Stuttgart, 27. April 2014: Am 17. Mai fällt der letzte Vorhang in der Friedrichsbau-Rotunde am Stuttgarter Börsenplatz. Nach 20 Jahren wird hier ab Herbst die Kunst durch den Kommerz ersetzt, das Gebäude künftig vom Eigentümer L-Bank selbst genutzt. Das Friedrichsbau-Varieté indessen geht während einer Übergangszeit auf Sommertour durch drei Stuttgarter Spielstätten und will dann am 7. November zur feierlichen Eröffnung des neuen Hauses auf dem Pragsattel laden. Nun aber treten an bekannter Stelle noch einmal „Stars & Talents“ auf – präsentiert von Stuttgarts Meister-Magier Topas.

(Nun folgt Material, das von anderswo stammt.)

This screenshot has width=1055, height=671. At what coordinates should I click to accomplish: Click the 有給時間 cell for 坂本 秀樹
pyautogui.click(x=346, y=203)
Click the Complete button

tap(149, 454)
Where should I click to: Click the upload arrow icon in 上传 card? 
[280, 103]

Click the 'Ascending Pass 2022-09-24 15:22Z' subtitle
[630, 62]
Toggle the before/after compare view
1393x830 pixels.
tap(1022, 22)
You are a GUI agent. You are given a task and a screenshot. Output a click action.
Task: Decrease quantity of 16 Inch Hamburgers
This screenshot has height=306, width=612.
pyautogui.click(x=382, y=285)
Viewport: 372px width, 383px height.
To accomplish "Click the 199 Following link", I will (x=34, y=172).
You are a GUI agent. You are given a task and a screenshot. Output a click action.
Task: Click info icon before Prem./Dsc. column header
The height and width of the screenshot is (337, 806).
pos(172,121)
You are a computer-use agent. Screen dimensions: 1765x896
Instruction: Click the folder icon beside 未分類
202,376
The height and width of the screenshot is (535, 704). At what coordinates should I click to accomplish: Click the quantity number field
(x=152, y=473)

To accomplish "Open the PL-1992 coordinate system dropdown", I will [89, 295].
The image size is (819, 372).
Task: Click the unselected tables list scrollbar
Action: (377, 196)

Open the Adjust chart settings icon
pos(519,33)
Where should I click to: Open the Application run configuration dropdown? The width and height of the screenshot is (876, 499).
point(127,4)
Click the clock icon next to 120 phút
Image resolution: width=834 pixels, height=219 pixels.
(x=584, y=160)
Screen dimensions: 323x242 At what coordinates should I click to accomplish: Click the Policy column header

Der langjährigen Varieté-Chefin Gabriele Frenzel lag es nach eigenen Worten sehr am Herzen, die letzte Show am angestammten Ort mit Topas zu machen. Der Zauberkünstler und das Varietéteam seien durch eine lange Zusammenarbeit und enge Freundschaft verbunden. Bereits 1996, zwei Jahre nach der Eröffnung des heutigen Friedrichsbaus, führte Topas dort erstmals durch eine Varieté-Produktion („Magische Metamorphosen“), 2000 und 2005 war er der Conférencier weiterer Shows. Und insgesamt sieben Mal zeigte er zwischen 2001 und 2013 jeweils im Sommer seine eigenen Programme im Friedrichsbau. Kein Künstler stand somit häufiger auf dieser Bühne, und wohl kaum ein anderer war und ist hier beim Stammpublikum so beliebt. Nun führt er durch ein ganz klassisches Nummernprogramm, in dem sich die Auftritte des zaubernden Conférenciers, Gesang und artistische Darbietungen abwechseln, ohne dass die Show ein übergeordnetes Thema hätte.


Abschied von der Friedrichsbau-Rotunde im Herzen der City

Die Wehmut über den Abschied von dem wunderbaren, kreisrunden Theatersaal in der Innenstadt ist inzwischen wohl dem Optimismus und Tatendrang gewichen: „Der Neubeginn auf dem Pragsattel birgt so viele Chancen und Verbesserungsmöglichkeiten, so dass wir voller Elan in die Zukunft blicken“, sagt Neu-Geschäftsführer Timo Steinhauer. Dazu werden wohl eine erweiterte Gastronomie, die Zusammenarbeit mit dem benachbarten Theaterhaus, das deutlich höhere Bühnenportal oder auch eine flexible Bestuhlung, welche interessante Gastspielproduktionen möglich macht, gehören. Die neu gegründete gemeinnützige Theater-GmbH will sich wie schon bisher und mehr denn je auch um die Nachwuchsförderung verdient machen.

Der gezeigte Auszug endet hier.